**Aim of the task**
Here the answer must be the exact run of lines from the line holding "This screenshot has height=642, width=708." to the end of the material below, and nothing else.

————————

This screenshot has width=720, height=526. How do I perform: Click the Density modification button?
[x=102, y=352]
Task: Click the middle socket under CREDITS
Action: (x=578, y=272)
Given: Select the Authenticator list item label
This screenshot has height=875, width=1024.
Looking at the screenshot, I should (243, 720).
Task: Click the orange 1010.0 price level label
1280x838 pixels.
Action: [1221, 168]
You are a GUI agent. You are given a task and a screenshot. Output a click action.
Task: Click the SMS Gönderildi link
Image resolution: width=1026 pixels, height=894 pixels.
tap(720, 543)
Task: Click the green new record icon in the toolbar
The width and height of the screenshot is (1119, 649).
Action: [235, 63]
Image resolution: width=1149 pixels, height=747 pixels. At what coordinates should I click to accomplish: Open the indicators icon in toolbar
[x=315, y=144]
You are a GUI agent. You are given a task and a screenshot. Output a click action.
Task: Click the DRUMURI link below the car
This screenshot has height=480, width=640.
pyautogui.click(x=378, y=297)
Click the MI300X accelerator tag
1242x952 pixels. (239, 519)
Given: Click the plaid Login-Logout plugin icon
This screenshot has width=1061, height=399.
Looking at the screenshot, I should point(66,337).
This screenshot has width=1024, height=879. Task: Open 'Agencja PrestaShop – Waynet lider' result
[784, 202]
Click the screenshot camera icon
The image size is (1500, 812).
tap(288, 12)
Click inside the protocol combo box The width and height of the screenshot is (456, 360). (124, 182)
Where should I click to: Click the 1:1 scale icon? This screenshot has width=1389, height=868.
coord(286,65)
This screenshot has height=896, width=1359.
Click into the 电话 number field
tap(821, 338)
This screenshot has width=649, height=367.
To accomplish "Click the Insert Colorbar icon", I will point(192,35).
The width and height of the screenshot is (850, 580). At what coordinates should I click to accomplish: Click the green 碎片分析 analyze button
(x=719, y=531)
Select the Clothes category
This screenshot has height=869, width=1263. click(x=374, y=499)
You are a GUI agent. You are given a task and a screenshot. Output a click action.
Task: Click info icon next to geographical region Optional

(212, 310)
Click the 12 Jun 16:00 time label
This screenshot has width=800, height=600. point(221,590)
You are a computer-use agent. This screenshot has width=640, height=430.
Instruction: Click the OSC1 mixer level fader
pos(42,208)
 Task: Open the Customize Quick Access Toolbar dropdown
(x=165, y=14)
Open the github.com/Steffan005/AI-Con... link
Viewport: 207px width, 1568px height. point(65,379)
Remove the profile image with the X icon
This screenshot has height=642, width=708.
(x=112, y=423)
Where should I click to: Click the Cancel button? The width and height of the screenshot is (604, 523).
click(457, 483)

————————

**Solution**
This screenshot has height=642, width=708.
(x=112, y=423)
Where should I click to: Click the Cancel button? The width and height of the screenshot is (604, 523).
click(457, 483)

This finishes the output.